What the JCVI’s calculation did not fully account for was the particular risk posed by university life. Meningococcal bacteria spread through close contact, such as kissing, sharing drinks, and coughing in crowded spaces. Universities, with their communal living arrangements and social activities, are prime environments for transmission.

A study tracking students during their first week at a UK university found the proportion carrying the bacteria in their throats jumped from less than 7% on day one to over 23% by day four.

In the United States, research has shown that first-year undergraduates face a risk of meningococcal B disease nearly 12 times higher than their non-student peers. This risk is further amplified for those living in dormitories.

Economic and Social Implications

Parents who wished to protect their children privately could do so, albeit at a cost. A full course of Bexsero for those over 11 years old requires two doses, with each dose costing around £110 at most UK pharmacies. This creates a disparity where access to protection is contingent on financial capability, a situation starkly highlighted by the current outbreak.

Following the Kent outbreak, bookings for private meningitis B vaccinations at Superdrug surged to 65 times their normal level.

This economic inequality is now playing out in real-time, leaving those unable to afford the vaccine hoping the outbreak does not reach their children.

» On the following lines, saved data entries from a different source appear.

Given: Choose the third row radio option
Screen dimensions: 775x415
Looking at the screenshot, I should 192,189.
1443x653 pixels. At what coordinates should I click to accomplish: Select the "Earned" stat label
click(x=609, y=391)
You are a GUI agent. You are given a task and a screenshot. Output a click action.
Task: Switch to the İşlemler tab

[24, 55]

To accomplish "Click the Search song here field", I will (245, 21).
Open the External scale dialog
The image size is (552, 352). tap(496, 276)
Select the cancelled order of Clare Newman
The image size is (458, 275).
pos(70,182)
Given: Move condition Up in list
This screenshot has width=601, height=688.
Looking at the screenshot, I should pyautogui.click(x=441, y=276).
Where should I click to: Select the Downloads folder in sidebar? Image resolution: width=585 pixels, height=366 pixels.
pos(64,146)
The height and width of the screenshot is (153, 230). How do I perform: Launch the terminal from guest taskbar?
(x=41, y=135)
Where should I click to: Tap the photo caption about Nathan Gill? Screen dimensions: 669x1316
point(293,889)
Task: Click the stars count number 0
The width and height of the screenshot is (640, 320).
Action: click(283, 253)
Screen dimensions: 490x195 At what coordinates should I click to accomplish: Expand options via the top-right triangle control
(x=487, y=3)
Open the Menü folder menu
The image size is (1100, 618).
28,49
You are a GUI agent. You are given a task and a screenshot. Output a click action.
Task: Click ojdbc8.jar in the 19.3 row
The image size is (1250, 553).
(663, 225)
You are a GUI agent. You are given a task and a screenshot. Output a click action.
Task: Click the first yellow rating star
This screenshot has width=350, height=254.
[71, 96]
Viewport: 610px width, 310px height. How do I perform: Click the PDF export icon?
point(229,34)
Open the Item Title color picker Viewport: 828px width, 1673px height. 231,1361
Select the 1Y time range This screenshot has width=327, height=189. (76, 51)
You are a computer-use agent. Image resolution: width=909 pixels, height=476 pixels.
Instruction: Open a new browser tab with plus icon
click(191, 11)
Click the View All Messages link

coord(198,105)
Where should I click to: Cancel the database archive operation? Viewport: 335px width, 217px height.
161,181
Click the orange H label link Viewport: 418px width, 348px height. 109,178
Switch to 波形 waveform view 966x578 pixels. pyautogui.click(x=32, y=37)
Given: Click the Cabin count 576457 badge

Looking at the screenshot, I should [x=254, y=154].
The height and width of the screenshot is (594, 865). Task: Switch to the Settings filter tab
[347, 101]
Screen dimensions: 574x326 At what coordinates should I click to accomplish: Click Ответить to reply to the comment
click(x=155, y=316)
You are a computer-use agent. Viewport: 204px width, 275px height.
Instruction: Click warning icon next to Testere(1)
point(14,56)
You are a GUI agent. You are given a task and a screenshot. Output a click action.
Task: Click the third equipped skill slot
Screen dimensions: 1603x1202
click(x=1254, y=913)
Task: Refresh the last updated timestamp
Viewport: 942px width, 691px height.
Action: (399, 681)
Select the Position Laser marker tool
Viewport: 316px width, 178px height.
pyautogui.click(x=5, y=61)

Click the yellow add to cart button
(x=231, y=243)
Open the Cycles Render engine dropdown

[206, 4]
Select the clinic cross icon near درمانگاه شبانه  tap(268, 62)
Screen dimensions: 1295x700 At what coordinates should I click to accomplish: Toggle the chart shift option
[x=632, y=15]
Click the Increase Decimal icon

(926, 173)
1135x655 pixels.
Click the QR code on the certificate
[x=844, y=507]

Long-term Costs and Policy Reevaluation

Vaccine policy involves complex trade-offs, with public health resources being finite. However, the economic rationale for limiting the Bexsero program to infants has weakened since 2015. A re-analysis published in the journal Value in Health in 2021 suggested that when considering the broader burden of the disease, such as long-term care and loss of earnings, the cost per healthy life year gained falls below the NHS’s threshold for approving treatments.

The short-term savings from not vaccinating teenagers may be incurring long-term costs not initially captured. The outbreak itself has prompted a costly emergency response, with over 30,000 people in the Canterbury area contacted by health authorities and thousands of antibiotic doses distributed.

Looking Ahead: Policy Changes on the Horizon?

In response to the outbreak, Health Secretary Wes Streeting announced to parliament that he would request the JCVI to revisit the eligibility criteria for meningitis vaccines. This review is both welcome and overdue. The first cohort of infants vaccinated in 2015 will not reach university age until 2033, leaving a significant gap unless policy changes are implemented.

As Philip Broadbent, a Wellcome Multimorbidity PhD Fellow and Public Health Registrar at the University of Glasgow, emphasizes, the current situation underscores the need for a reassessment of vaccine strategies to ensure equitable access and protection for all students.

The tragic events at the University of Kent serve as a stark reminder of the complexities and consequences of vaccine policy decisions. As the UK grapples with this outbreak, the hope is that lessons learned will lead to more inclusive and forward-thinking public health strategies.